In Oregon, Tim Reeves reports on two major nullification efforts seems to have flown under the radar. A ballot initiative that has qualified for the November elections is a direct defiance to Washington DC on not just one, but two distinct issues. Measure 80, the Oregon Cannabis Tax Act, first legalizes marijuana for adults 21 and over. It creates a tax revenue regime similar to that of state liquor tax programs. It also legalizes the farming of industrial hemp, which can be used for food products, clothing, fuel, paper and more.
According to Reeves, the initiative is a real middle finger to the feds, loaded with one liner quotes such as:
“Whereas the people hold that cannabis prohibition is a sumptuary law of a nature repugnant to our constitution’s framers…” And
Prohibition “Violates the state’s right to regulate and tax commerce within the state, as reserved to states under the 10th Amendment of the U.S. Constitution”
Find more information on Measure 80 and support the effort at octa2012.org
And finally, a new article by Rob Natelson tells us that the Obamacare Decision Suggests a Republican-backed U.S. Malpractice Bill is Unconstitutional
He writes, ,”Little-noticed amid the commentary on the Supreme Court’s health care decision is the decision’s blow to congressional efforts to federalize medical malpractice law—a potential element of the Republican plan to “replace Obamacare.”
Medical malpractice cases, like most areas of civil justice, traditionally are judged by state courts under state law rather than by the national government.
Yet the current U.S. House of Representatives—led by some who otherwise assail federal overreaching—have twice passed H.R. 5, a bill that would largely transfer control over medical malpractice lawsuits to the federal government. Fortunately, the measure has not passed the Senate. It is, however, being touted as part of the GOP plan to “replace” Obamacare.

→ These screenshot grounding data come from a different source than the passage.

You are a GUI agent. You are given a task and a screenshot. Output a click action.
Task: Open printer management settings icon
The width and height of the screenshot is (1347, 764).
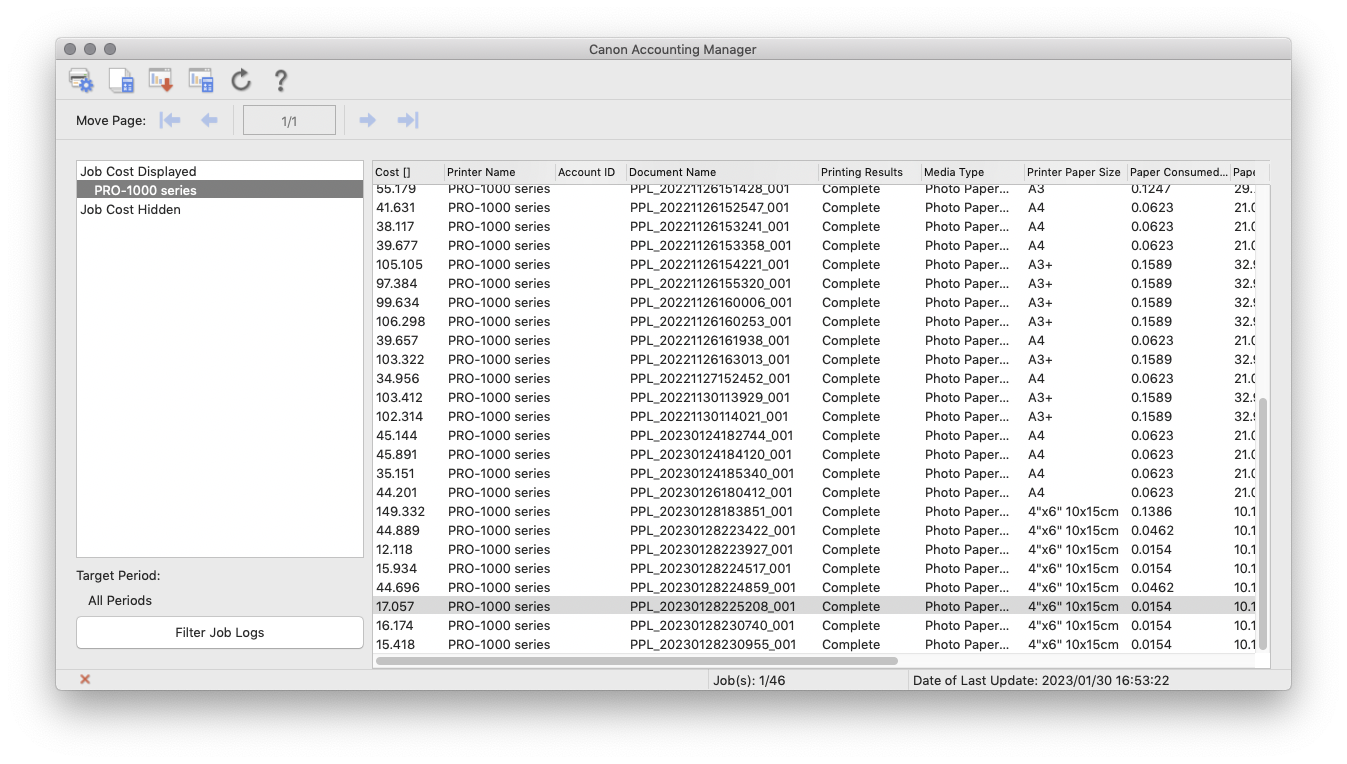81,80
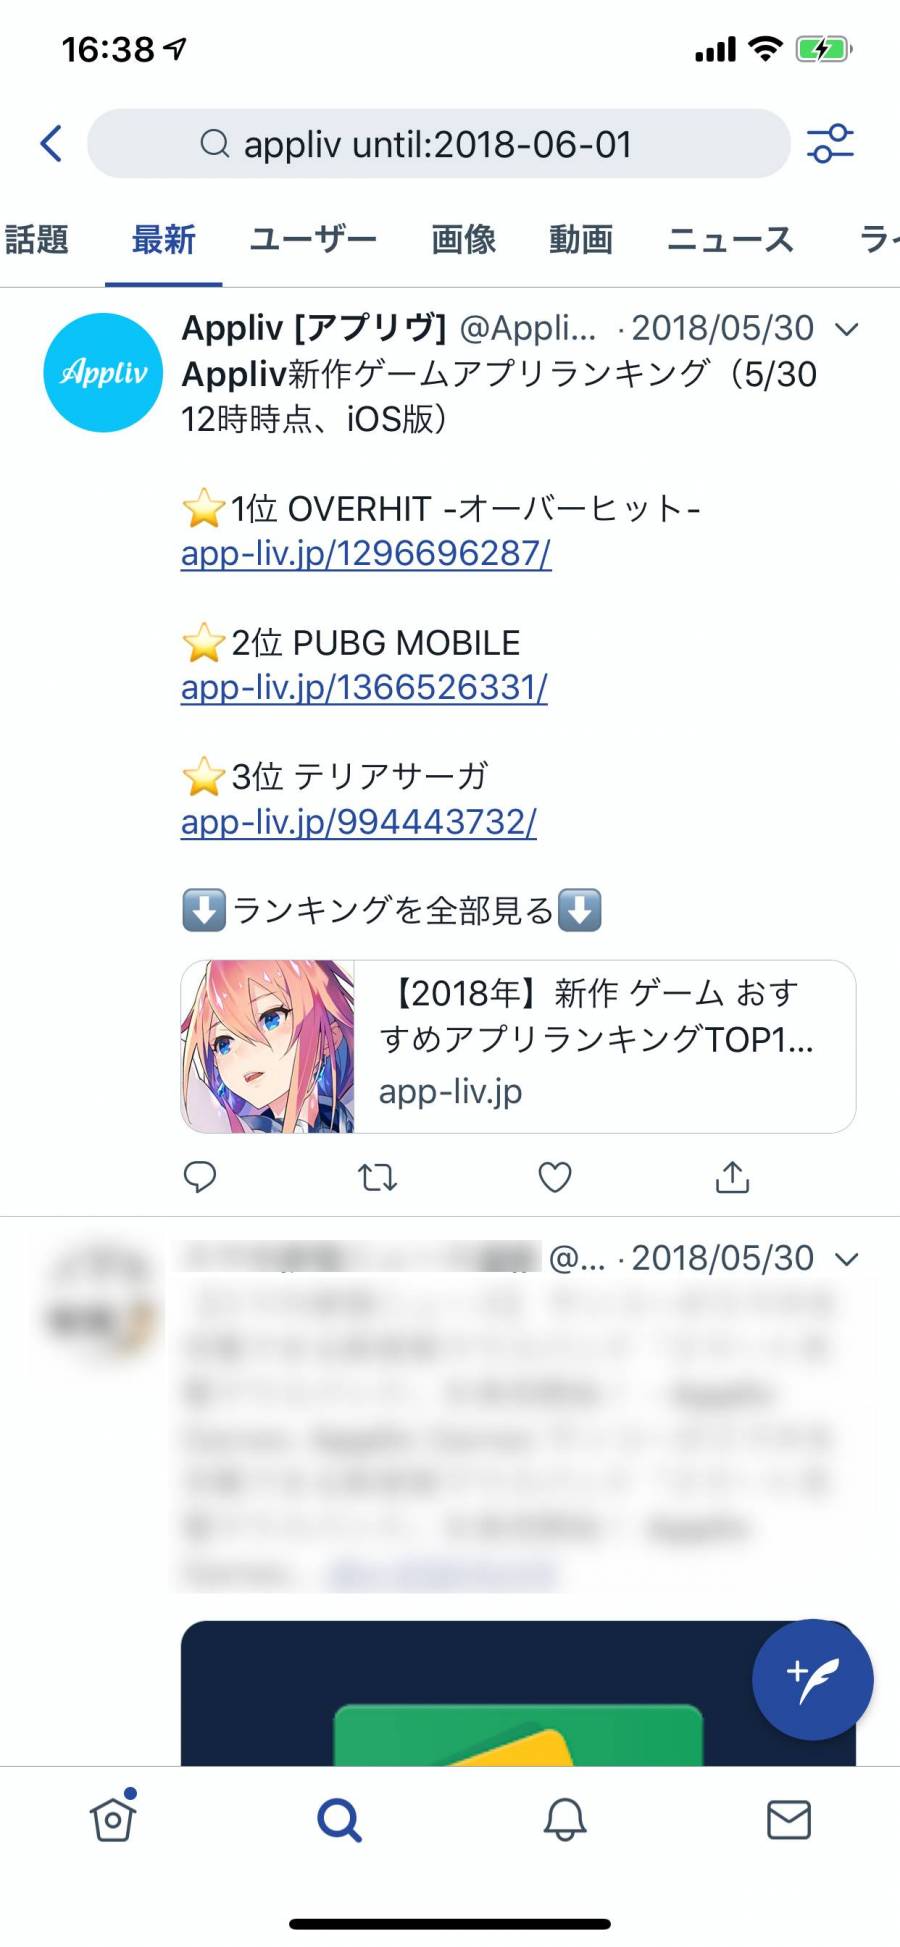The width and height of the screenshot is (900, 1947).
Task: Expand the Appliv tweet options chevron
Action: [846, 329]
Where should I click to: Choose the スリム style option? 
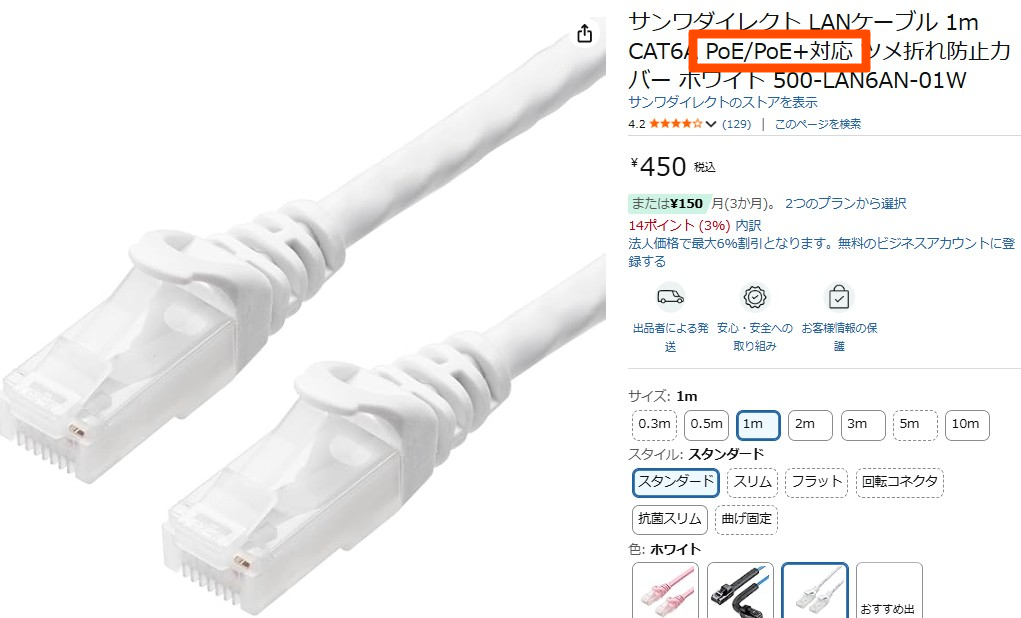(752, 483)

Under Title 1 of H.R. 5 (the so-called HEALTH ACT), Congress would assume expansive authority over state court procedures. The bill requires state judges and juries to adopt federal standards of proof, federal damage rules, federally-mandated standards of guilt, federal statutes of limitations, and a federal schedule for attorneys’ fees that overrides agreements between attorney and client. H.R. 5 also dictates that certain legal information be withheld from juries. A portion of the bill with the Orwellian title of “State Flexibility and Protection of States’ Rights” provides that the measure overrides state law, with only minimal concessions.
Advocates of H.R. 5 claim the Constitution gives Congress authority to adopt the measure under the Necessary and Proper and Commerce Clause.
But as the Supreme Court has emphasized repeatedly, there are limits to Congress’s authority. Chief Justice Roberts’ health care opinion strongly suggests that the Necessary and Proper Clause is simply not broad enough to include the kind of control over state courts that H.R. 5 would impose.
In his opinion for the Court, Roberts upheld as a tax the individual insurance mandate. But he also agreed with a majority of the court that the mandate could not be justified under the Commerce Power. One of his key observations was that (in accordance with the Founders’ understanding) the Necessary and Proper Clause does not grant power by itself, but merely clarifies how the Constitution should be read. Roberts further explained that the Necessary and Proper Clause does not permit Congress to exercise of any “‘great substantive and independent power[s]’ beyond those specifically enumerated. . . .”
According to Natelson, those Republicans advocating this plan should follow the constitution and withdraw their proposal. We agree.